[Dataset entries]
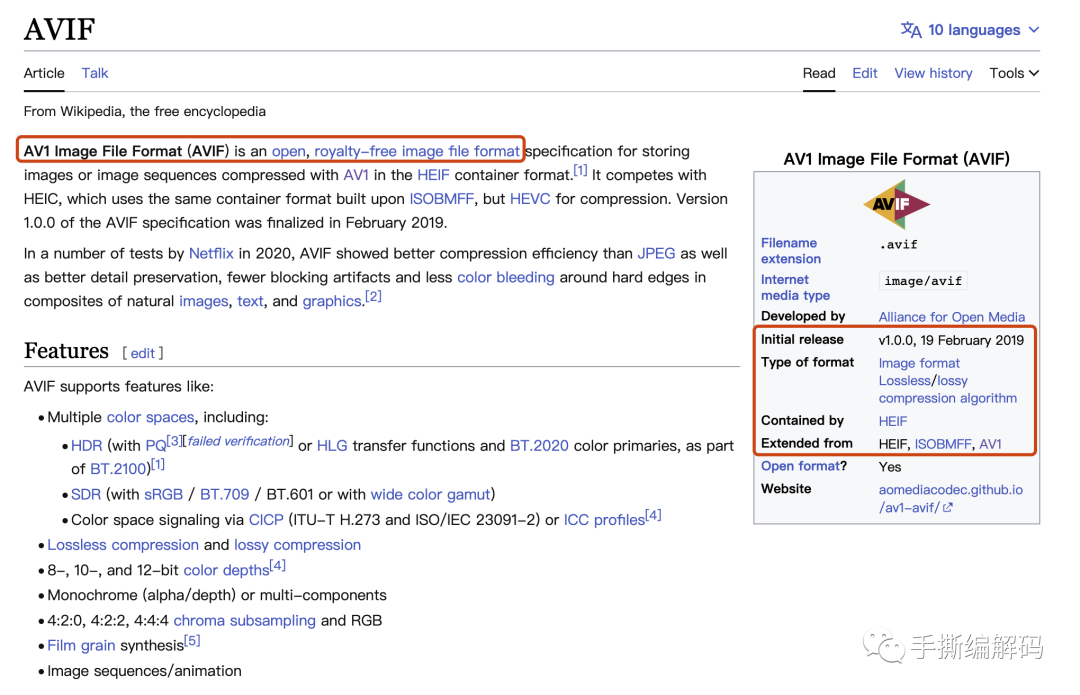
Task: Click the AVIF logo image
Action: tap(896, 204)
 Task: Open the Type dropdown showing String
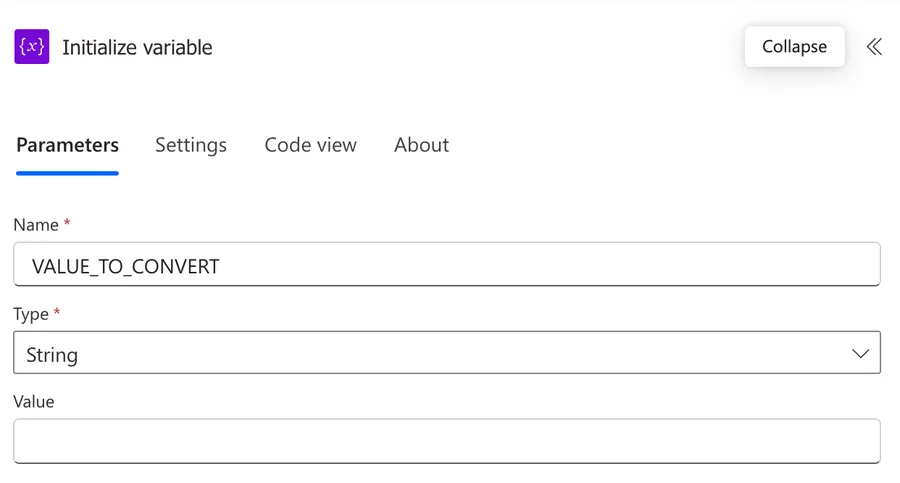447,354
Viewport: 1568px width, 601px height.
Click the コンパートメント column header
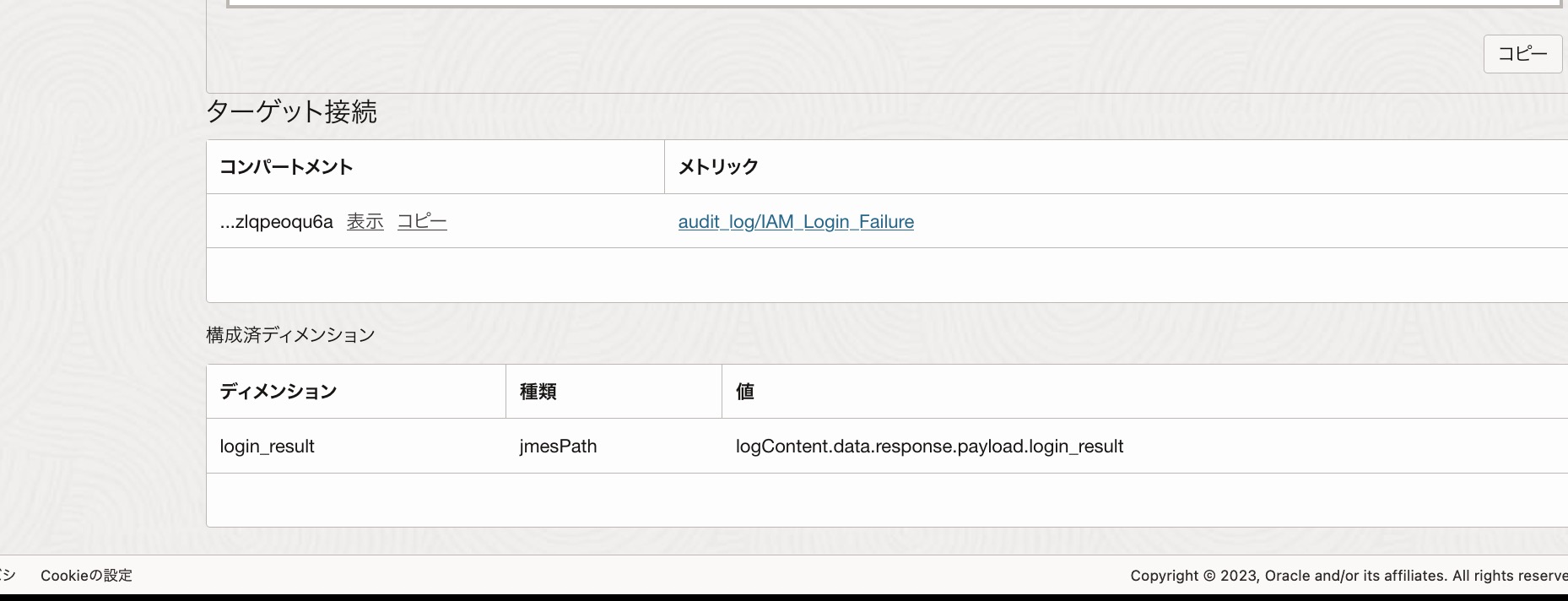(x=286, y=167)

Description of the task: Where a line contains "Task: Open the Type dropdown showing String", begin there and set down exactly each line through the end of the data above, omitting any pictures.

Result of the task:
 Task: Open the Type dropdown showing String
447,354
Viewport: 1568px width, 601px height.
Click the コンパートメント column header
(x=286, y=167)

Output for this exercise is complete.